**EXERCISE REQUIREMENTS:**
Repeat word for word, please, only the lines from the one that includes "juli 2020 (20, 1626)" through the final line of the data.

**Dataset entries:**
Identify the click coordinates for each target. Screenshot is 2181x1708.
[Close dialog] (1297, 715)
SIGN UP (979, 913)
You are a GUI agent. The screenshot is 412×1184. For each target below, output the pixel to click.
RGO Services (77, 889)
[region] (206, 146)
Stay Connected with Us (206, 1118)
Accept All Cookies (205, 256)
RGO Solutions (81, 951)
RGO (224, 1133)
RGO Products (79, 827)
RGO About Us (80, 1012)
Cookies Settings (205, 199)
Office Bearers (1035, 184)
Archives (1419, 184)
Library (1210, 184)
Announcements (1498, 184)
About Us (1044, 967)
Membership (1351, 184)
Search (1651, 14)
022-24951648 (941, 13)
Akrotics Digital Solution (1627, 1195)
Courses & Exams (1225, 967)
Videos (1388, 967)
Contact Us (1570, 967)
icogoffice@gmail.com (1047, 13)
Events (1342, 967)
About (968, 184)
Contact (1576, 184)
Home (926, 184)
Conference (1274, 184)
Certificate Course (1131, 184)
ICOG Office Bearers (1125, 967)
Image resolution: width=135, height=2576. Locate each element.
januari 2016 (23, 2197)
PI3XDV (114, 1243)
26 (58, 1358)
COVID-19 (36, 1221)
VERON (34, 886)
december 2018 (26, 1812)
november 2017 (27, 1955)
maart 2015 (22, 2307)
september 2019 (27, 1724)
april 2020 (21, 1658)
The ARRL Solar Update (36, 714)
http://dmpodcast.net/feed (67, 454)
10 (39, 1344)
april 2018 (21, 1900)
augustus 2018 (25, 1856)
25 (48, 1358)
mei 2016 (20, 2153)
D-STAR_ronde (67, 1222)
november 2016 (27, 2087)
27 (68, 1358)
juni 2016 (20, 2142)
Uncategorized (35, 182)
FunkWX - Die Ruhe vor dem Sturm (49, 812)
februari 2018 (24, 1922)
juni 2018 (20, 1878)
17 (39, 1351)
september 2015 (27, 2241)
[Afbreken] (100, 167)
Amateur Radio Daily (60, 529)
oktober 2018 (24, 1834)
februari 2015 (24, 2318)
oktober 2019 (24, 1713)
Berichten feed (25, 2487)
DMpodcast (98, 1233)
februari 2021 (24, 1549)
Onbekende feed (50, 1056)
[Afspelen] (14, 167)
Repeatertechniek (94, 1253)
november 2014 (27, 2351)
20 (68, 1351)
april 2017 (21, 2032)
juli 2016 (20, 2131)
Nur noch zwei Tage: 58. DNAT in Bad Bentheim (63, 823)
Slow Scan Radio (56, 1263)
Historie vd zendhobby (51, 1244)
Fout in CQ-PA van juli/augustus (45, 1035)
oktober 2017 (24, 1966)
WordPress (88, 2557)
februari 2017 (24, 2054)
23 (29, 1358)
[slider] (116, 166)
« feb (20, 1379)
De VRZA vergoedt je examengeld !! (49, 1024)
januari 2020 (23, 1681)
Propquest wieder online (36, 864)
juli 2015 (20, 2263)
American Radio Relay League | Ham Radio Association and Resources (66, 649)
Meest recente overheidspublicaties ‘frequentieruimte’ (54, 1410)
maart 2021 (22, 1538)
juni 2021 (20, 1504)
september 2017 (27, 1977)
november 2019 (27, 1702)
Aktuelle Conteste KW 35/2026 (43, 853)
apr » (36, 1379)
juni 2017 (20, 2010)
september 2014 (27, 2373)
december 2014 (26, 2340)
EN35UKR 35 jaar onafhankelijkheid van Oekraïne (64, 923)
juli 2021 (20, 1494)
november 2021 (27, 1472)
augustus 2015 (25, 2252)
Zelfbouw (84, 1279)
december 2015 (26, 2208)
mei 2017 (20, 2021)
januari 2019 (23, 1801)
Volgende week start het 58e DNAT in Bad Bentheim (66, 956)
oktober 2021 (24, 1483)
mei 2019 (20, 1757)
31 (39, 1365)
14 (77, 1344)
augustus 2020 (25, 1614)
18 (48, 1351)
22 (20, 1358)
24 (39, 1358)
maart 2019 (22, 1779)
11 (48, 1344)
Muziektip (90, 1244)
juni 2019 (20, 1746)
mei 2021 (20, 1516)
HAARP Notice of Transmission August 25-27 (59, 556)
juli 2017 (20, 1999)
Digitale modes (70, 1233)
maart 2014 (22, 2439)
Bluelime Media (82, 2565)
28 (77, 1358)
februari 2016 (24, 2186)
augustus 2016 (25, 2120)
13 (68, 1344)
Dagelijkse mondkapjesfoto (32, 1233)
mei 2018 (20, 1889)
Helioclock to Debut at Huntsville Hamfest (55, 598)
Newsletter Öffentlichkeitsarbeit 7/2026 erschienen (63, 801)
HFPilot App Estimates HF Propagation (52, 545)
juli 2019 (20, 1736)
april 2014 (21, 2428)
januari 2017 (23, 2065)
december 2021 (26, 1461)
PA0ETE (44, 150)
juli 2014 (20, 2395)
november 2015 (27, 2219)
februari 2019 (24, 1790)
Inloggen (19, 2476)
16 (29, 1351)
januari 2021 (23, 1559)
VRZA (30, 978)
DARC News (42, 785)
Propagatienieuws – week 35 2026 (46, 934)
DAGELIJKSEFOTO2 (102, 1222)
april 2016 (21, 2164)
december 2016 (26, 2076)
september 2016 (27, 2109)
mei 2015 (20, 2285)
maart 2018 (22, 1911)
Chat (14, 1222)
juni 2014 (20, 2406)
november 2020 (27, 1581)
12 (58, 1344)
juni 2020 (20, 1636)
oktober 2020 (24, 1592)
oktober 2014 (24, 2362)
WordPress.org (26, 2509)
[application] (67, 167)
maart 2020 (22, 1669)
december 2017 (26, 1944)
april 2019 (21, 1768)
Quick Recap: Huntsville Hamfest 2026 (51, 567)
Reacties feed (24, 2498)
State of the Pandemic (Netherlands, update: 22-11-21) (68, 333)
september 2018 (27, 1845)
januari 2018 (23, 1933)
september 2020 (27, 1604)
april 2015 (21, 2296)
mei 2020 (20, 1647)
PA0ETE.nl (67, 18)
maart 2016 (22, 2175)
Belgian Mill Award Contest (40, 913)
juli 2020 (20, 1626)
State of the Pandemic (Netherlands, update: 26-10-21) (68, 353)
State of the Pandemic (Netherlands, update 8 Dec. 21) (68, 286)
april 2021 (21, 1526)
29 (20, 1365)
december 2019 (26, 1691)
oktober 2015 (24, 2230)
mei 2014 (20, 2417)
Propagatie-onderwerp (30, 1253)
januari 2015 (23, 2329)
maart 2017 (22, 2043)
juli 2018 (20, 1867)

**FINISHED TASK:**
juli 2020 (20, 1626)
State of the Pandemic (Netherlands, update: 26-10-21) (68, 353)
State of the Pandemic (Netherlands, update 8 Dec. 21) (68, 286)
april 2021 (21, 1526)
29 (20, 1365)
december 2019 (26, 1691)
oktober 2015 (24, 2230)
mei 2014 (20, 2417)
Propagatie-onderwerp (30, 1253)
januari 2015 (23, 2329)
maart 2017 (22, 2043)
juli 2018 (20, 1867)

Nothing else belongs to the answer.